Your instructions - Return all of the entries below, word for word. Omit each picture.

Record extracts -
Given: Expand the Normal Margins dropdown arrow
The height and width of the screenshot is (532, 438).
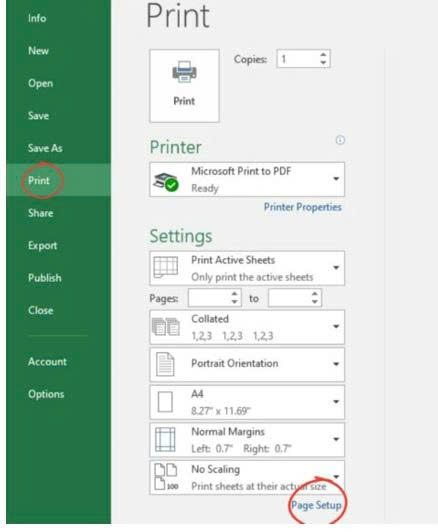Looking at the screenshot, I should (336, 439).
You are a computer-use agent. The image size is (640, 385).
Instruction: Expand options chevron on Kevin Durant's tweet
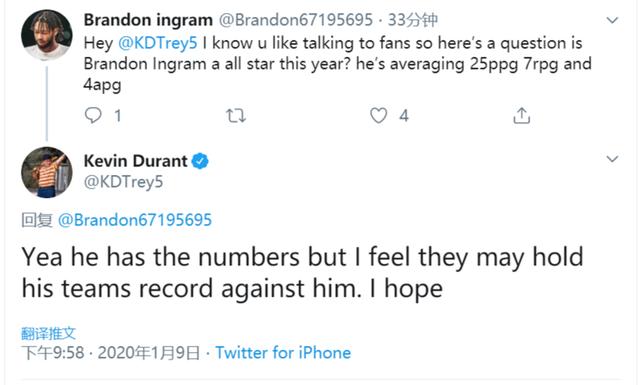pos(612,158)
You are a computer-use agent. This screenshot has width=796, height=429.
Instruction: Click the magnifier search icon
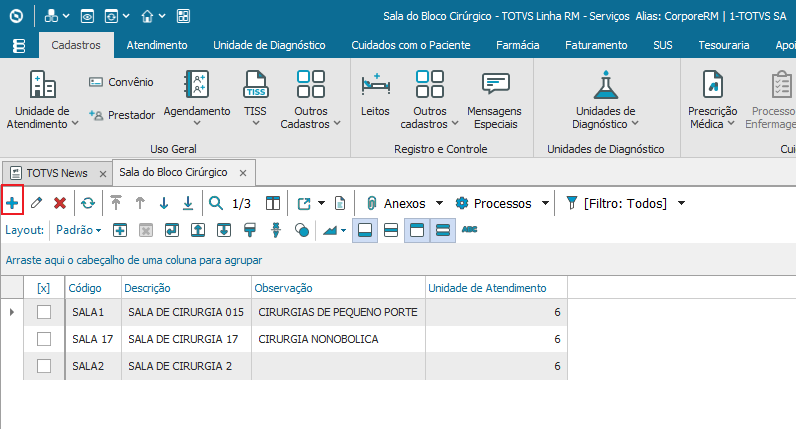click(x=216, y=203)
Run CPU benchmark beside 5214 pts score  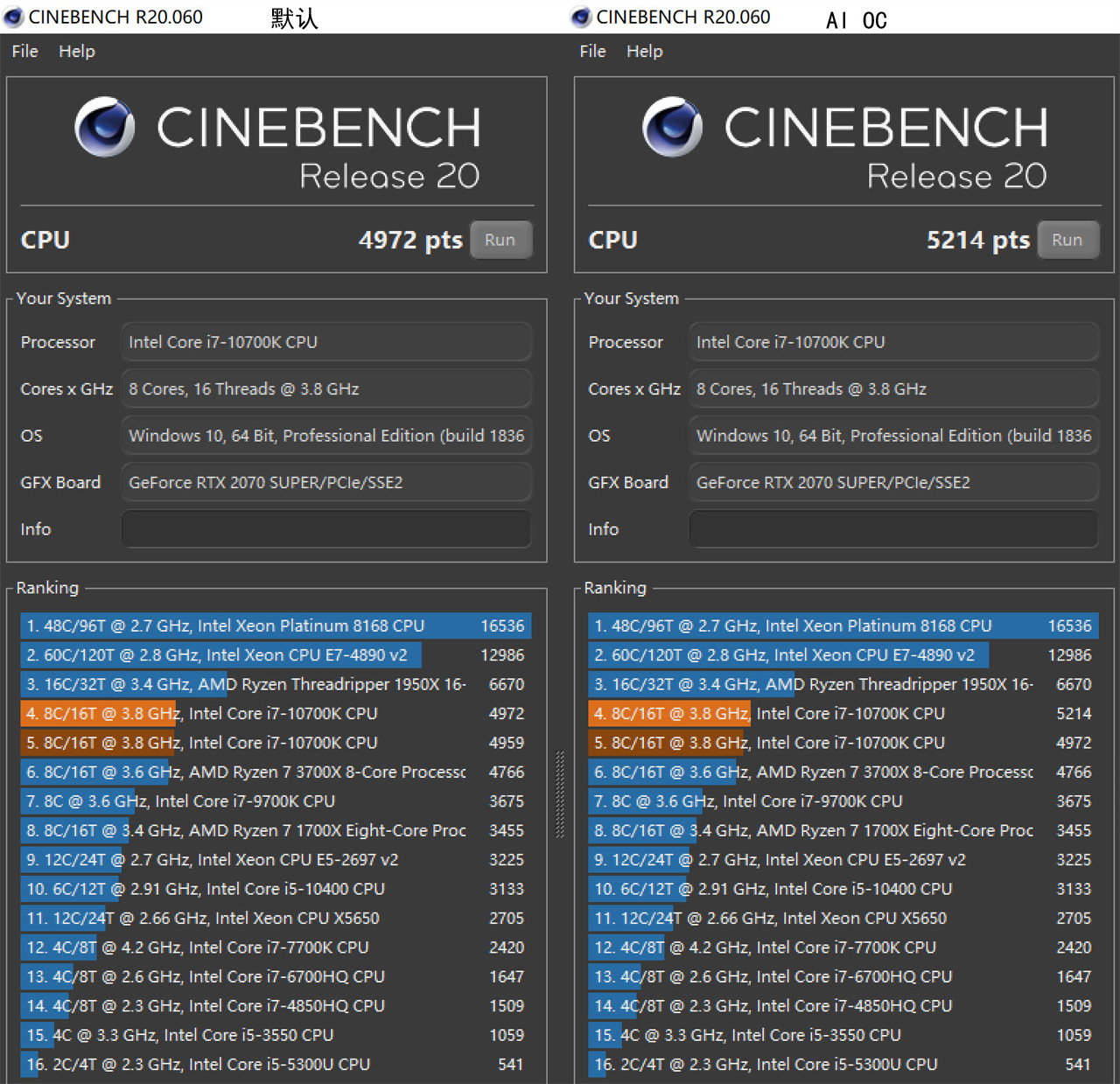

Your response -
Given: Expand the Normal Margins dropdown arrow
The height and width of the screenshot is (532, 438).
Looking at the screenshot, I should (336, 439).
You are a computer-use agent. The image size is (640, 385).
Instruction: Expand options chevron on Kevin Durant's tweet
pos(612,158)
You are a computer-use agent. This screenshot has width=796, height=429.
Instruction: Click the magnifier search icon
click(x=216, y=203)
Run CPU benchmark beside 5214 pts score  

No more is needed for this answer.